(Letterhead of Law Offices of Jeffrey D. Marks, Esq., P.C.)
                                      March 6, 2000
Vertex Interactive, Inc.
23 Carol Street
Clifton, New Jersey 07014

RE:     Form S-8 Registration Statement
        Vertex Interactive, Inc.

Ladies and Gentlemen:

At your request, I have examined the form of Registration
Statement No. 33-____________________, which you are filing with
the Securities and Exchange Commission on Form S-8 (the
"Registration Statement"), in connection with the registration
under the Securities Act of 1933, as amended, of up to 3,700,000
shares of your Common Stock (the "Stock") issuable pursuant to
the Company's Incentive Stock Option Plan.

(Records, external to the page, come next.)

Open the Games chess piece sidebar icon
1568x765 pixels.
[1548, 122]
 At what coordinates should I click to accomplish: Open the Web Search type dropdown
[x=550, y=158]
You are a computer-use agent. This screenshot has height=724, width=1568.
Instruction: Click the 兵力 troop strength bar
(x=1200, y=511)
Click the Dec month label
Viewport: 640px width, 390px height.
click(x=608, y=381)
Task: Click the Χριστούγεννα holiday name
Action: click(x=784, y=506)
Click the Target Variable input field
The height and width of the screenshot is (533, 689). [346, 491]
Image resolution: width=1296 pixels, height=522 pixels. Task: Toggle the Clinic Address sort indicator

	In rendering the following opinion, I have examined and
relied only upon the documents and certificates of officers and
directors of the Company as are specifically described below.
In my examination, I have assumed the genuineness of all
signatures, the authenticity, accuracy and completeness of the
documents submitted to me as originals, and the conformity with
the original documents submitted to me as originals, and the
conformity with the original documents of all documents
submitted to me as copies.  My examination was limited to the
following documents and no others:

1.	Certificate of Incorporation of the Company, as
        amended to date;

2.	Bylaws of the Company, as amended to date;

3.	Certified Resolutions adopted by the Board of
        Directors of the Company authorizing the Plan and the
        issuance of stock;

4.	The Registration Statement; and

5.	The form of Plan.

I have not undertaken, nor do I intend to undertake, any
independent investigation beyond any such documents and records,
or to verify the adequacy or accuracy of such documents and
records.

Based on the foregoing, it is my opinion that the Stock to
be issued under the Plan, subject to effectiveness of the
Registration Statement and compliance with applicable blue sky
laws, and execution of the Plan in the form referred to herein,
when issued under the Plan, will be duly and validly authorized,
fully paid and non-assessable.

I express no opinion as to the compliance with the
securities or "blue sky" laws of any State in which the Stock is
proposed to be offered and sold or as to the effect, if any,
which non-compliance with such laws might have on the validity
of issuance of the Stock.

I consent to the filing of this opinion as an exhibit to
any filing made with the Securities and Exchange Commission or
under any State or other jurisdiction's securities act for the
purpose of registering, qualifying or establishing eligibility
for an exemption from registration or qualification of the Stock
described in the Registration Statement in connection with the
offering described therein.  Other than as provided in the
preceding sentence, this opinion (i) is addressed solely to you,
(ii) may not be relied upon by any other party, (iii) covers
only matters of New Jersey and federal law and nothing in this
opinion shall be deemed to imply any opinion related to the laws
of any other person, and (iv) may not be relied upon for any
other purpose whatsoever.  Nothing herein shall be deemed to
relate to or constitute an opinion concerning matters not
specifically set forth above.

By giving you this opinion and consent, I do not admit that
I am an expert with respect to any part of the Registration
Statement or Prospectus within the meaning of the term "expert"
as used in Section 11 of the Securities Act of 1933, as amended,
or the Rules and Regulations of the Securities and Exchange
Commission promulgated thereunder.

The information set forth herein is as of the date of this
letter.  I disclaim any undertaking to advise you of changes
which may be brought to my attention after the effective date of
the Registration Statement.

                       Very truly yours,

                       LAW OFFICES OF
                       JEFFREY D. MARKS, ESQ., P.C.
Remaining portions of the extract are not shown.